As Windows has moved on to the current version 10, and screenreaders have become more sophisticated, so Braille has undergone a revamp of its own. We now have what is known as Unified English Braille (UEB.) This overhaul has been designed to make learning the code easier, and to enable those working with Braille transcription to adopt a more standard conversion. Many of us who have been Braillists for years don’t like UEB at all, and can’t see the need to change what we have all grown up with and learnt to love. Would sighted people let you change what they know as print?
The current state of play is that there is now a greater choice of Braille displays, though cost is largely prohibitive. With the huge rise in the use of Smart devices, many portable Braille displays now pair with your Apple or Android peripheral to give you Braille in addition to VoiceOver or TalkBack. This year has seen the launch of the world’s first certified Google Braille tablet, and the world’s first truly affordable reader for under £500. Newer Braille embossers also allow you to print contracted Braille from them directly. In addition to using refreshable Braille, these days, I too have an Index embosser for producing hard copy Braille when I need it.
Parents get much more of a say today in whether they want their child with a visual impairment to be integrated into mainstream education, or taught at a specialist school. With the use of computers and Smart devices still on the increase, there is more emphasis than ever on using voice recognition and speech synthesis, and less urgency on teaching Braille.

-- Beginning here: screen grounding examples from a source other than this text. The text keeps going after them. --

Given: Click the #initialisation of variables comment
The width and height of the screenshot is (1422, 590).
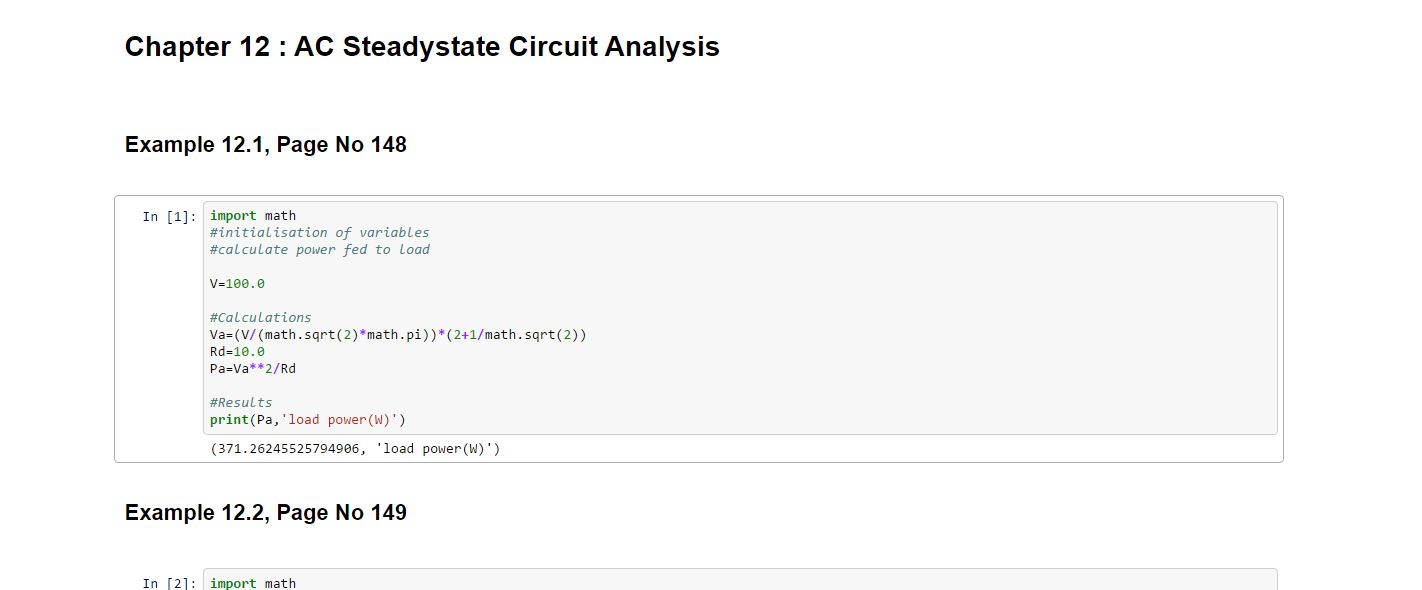Looking at the screenshot, I should 320,232.
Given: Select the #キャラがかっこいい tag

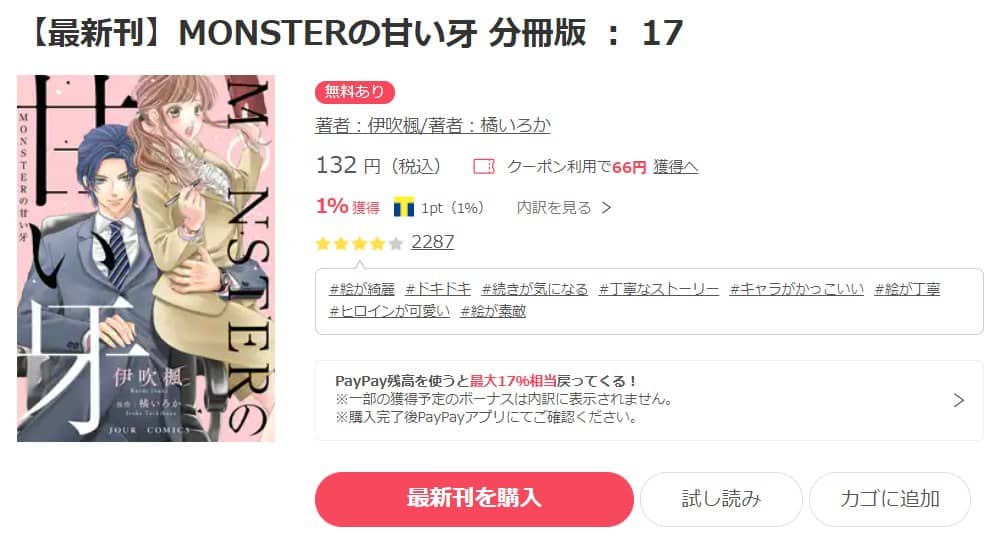Looking at the screenshot, I should point(797,289).
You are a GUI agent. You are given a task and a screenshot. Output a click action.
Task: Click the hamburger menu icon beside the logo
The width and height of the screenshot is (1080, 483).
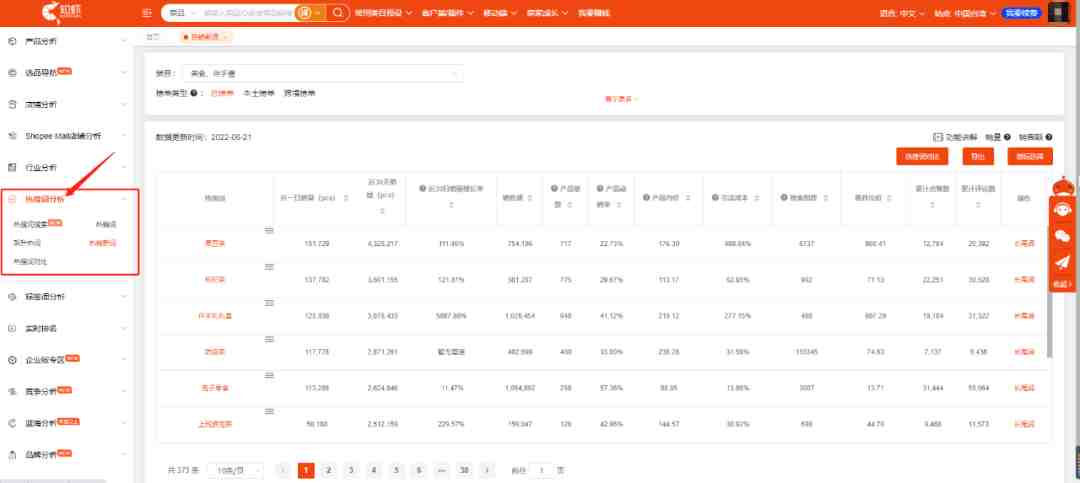(x=147, y=13)
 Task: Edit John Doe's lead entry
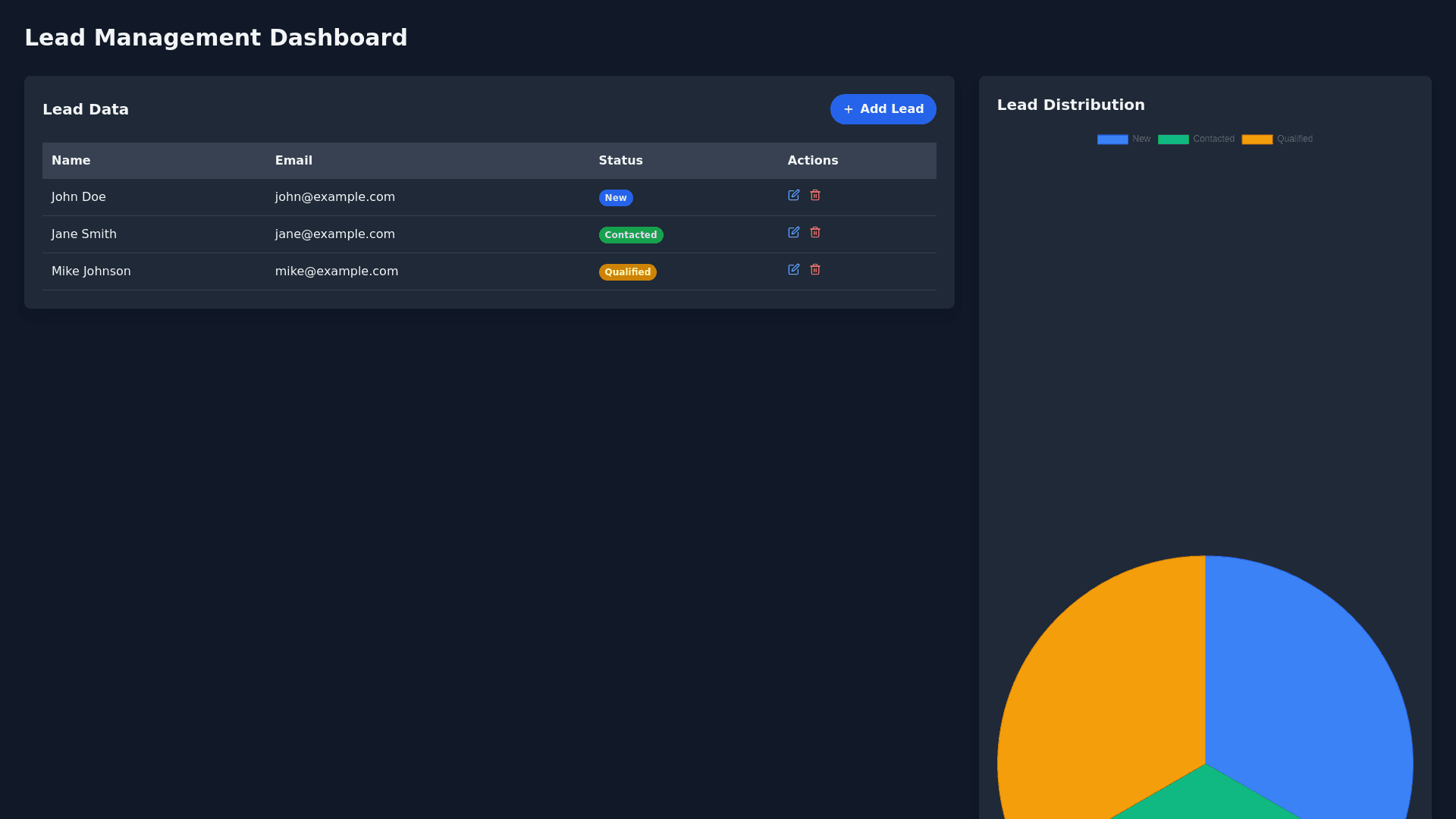[793, 196]
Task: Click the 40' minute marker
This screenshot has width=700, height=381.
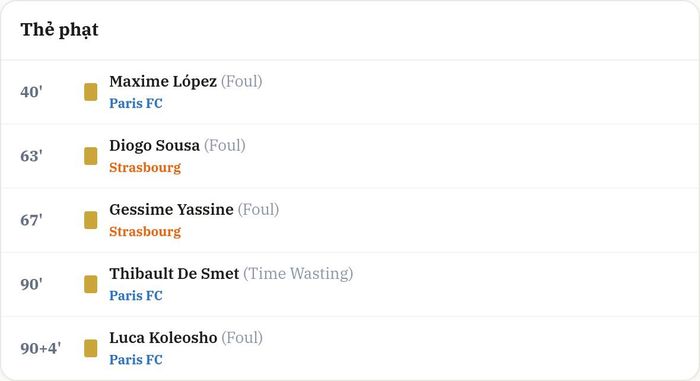Action: (x=31, y=92)
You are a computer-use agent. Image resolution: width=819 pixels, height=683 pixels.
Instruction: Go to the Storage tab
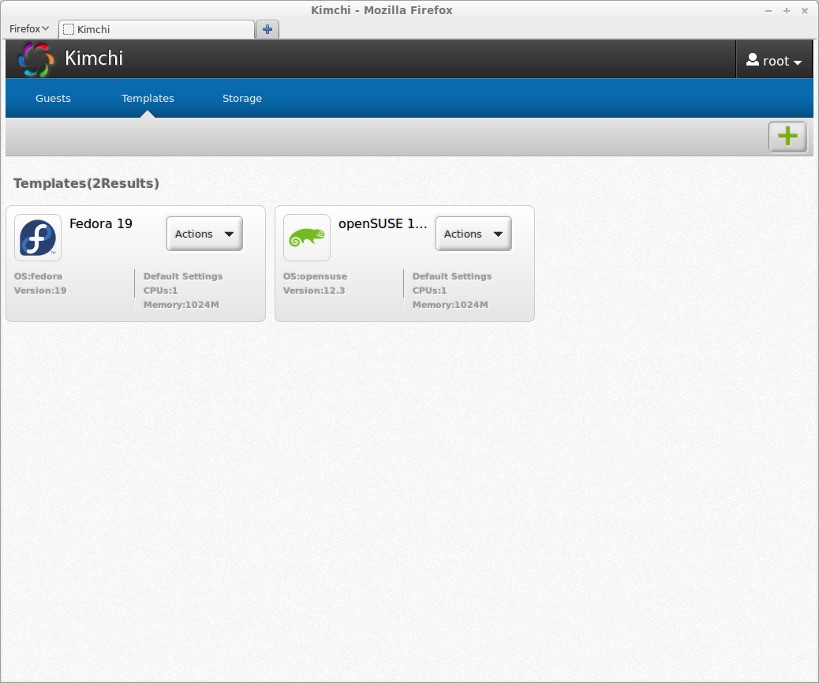pos(242,98)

This has prompted many to believe that Braille is on the decline, a terrible indictment for someone like me who was reared on it as my first language. The thought that blind children could one day go through education never having learned Braille at all just fills me with horror. But as the current generation dies out, this might be a very real prospect unless Braille is still on the curriculum, and the technology to use it becomes more affordable. The critics argue that Braille is bulky, costly to produce, and past its sell-by date now that speech synthesis has become so sophisticated. Advocates like myself argue, however, that Braille offers independence and an extra skill, is more immediate than speech synthesis, and is incredibly important in literacy for teaching children spelling, grammar, punctuation, capitalisation, and numeracy.
While being apart from my family was often torturous for them and for me, the one saving grace is that I was able to learn skills that have so far enhanced my life, and given me those much needed experiences over my 50 years with Braille!